_Task item 1_:
Return everything in the lawn seeding thread from "If you are seeding" down to "till it's established).", copied word for word.
[Extract provided — start]
Hope your grass survives.  I have found the best grass seed is a mixture that is formulated for your area.  Around here, Black Beauty (another Jonathan Green type) is highly recommended because of the heavy clay in this part of the state.  I have heard good things about Pennington, but from personal experience, I have found that Scott's EZ Seed is a huge waste of money, performs no better than any other.  At $20 for a little can, it won't cover much of an area, and most folks aren't going to have much failure for that small a section.  Also, most folks won't bother with a money back guarantee, thinking they did something wrong.  Most grass seed instructions tell you to water several times a day until germination; if you are going to follow those instructions, you shouldn't have a problem, anyway.  The rest of us have to buy the coated stuff and cover it with something.  BTW, best time to seed is Fall rather than Spring.
Good luck with your lawn!


----------



## btuser

You won't have any problem with the seedlings. It takes 7 days for rye and 21 for bluegrass to germinate and that's when its warm. 

 If you are seeding in the Spring there's a starter fertilizer I see at Agway that has a pre-emergent weed killer that won't harm the seedlings. The active ingredient is Siduron, but sold/marketed as Tupersan etc, often as an ingredient in the fertilizer so you have to read it. Its the only thing I know of that will stop crabgrass while you seed. Not cheap but it works.  If I was reseeding fresh loam in the Spring it would be worth it to me, but keep in mind its a barrier product so you don't want to stir it up once you apply (not that you'll be doing much on the new grass till it's established).


----------



## MacP

Great information guys! I'll keep you posted on the outcome.


----------
[Extract provided — finish]
[Dataset extract — start]
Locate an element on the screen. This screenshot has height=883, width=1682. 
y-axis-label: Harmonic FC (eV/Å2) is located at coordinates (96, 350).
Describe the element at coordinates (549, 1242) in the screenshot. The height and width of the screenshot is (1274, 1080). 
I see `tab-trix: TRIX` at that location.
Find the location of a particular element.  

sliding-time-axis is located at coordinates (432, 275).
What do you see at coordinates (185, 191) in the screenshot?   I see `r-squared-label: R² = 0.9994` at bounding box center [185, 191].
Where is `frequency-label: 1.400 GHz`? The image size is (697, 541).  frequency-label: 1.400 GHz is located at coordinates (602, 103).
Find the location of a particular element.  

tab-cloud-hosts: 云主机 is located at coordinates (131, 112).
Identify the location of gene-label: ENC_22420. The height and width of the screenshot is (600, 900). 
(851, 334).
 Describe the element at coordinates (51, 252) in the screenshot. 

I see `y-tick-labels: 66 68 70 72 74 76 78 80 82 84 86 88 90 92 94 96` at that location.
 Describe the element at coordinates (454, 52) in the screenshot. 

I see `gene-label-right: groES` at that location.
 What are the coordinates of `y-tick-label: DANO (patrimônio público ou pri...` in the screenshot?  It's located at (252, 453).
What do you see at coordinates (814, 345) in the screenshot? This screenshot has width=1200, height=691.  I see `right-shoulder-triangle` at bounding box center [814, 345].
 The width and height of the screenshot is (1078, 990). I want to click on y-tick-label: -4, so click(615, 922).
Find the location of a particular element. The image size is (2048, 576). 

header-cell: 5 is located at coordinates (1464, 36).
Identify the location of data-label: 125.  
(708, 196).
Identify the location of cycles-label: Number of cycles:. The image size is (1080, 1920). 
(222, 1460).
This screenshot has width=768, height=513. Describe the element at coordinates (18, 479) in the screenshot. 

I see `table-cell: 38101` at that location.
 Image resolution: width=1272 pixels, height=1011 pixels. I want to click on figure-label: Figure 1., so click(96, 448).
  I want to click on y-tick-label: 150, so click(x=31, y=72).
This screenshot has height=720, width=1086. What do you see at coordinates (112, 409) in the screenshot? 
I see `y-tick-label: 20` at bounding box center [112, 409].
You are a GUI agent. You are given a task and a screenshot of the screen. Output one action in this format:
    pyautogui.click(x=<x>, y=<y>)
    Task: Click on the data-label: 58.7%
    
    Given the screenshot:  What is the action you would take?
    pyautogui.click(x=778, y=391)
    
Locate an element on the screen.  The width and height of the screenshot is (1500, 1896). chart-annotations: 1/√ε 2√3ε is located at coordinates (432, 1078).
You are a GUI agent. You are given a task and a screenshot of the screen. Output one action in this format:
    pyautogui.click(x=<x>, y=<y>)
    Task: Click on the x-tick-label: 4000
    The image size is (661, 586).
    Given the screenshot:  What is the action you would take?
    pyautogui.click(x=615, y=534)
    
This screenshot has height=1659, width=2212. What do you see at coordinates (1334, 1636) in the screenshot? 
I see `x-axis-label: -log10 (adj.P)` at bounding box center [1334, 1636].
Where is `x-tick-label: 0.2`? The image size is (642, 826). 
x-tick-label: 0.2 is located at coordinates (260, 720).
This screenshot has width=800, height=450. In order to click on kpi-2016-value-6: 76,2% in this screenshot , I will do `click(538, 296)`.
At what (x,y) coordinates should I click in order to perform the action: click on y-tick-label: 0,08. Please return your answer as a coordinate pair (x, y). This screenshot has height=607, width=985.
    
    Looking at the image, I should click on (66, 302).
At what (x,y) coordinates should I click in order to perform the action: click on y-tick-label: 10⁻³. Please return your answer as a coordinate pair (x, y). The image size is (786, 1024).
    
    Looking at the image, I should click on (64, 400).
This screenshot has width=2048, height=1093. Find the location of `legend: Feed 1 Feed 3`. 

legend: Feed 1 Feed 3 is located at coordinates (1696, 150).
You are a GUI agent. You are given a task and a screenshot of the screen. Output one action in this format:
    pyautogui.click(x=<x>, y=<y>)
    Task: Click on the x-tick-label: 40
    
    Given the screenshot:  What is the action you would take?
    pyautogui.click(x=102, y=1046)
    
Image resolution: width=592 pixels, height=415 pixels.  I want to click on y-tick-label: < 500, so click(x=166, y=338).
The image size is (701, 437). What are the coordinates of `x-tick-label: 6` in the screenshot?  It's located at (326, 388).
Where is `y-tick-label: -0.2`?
[Dataset extract — finish]
_Task item 2_:
Retype the rows without any change, everything from the first row down to and including the line containing "at (252, 453).".

_Task result 1_:
If you are seeding in the Spring there's a starter fertilizer I see at Agway that has a pre-emergent weed killer that won't harm the seedlings. The active ingredient is Siduron, but sold/marketed as Tupersan etc, often as an ingredient in the fertilizer so you have to read it. Its the only thing I know of that will stop crabgrass while you seed. Not cheap but it works.  If I was reseeding fresh loam in the Spring it would be worth it to me, but keep in mind its a barrier product so you don't want to stir it up once you apply (not that you'll be doing much on the new grass till it's established).

_Task result 2_:
Locate an element on the screen. This screenshot has height=883, width=1682. 
y-axis-label: Harmonic FC (eV/Å2) is located at coordinates (96, 350).
Describe the element at coordinates (549, 1242) in the screenshot. The height and width of the screenshot is (1274, 1080). 
I see `tab-trix: TRIX` at that location.
Find the location of a particular element.  

sliding-time-axis is located at coordinates (432, 275).
What do you see at coordinates (185, 191) in the screenshot?   I see `r-squared-label: R² = 0.9994` at bounding box center [185, 191].
Where is `frequency-label: 1.400 GHz`? The image size is (697, 541).  frequency-label: 1.400 GHz is located at coordinates (602, 103).
Find the location of a particular element.  

tab-cloud-hosts: 云主机 is located at coordinates (131, 112).
Identify the location of gene-label: ENC_22420. The height and width of the screenshot is (600, 900). 
(851, 334).
 Describe the element at coordinates (51, 252) in the screenshot. 

I see `y-tick-labels: 66 68 70 72 74 76 78 80 82 84 86 88 90 92 94 96` at that location.
 Describe the element at coordinates (454, 52) in the screenshot. 

I see `gene-label-right: groES` at that location.
 What are the coordinates of `y-tick-label: DANO (patrimônio público ou pri...` in the screenshot?  It's located at (252, 453).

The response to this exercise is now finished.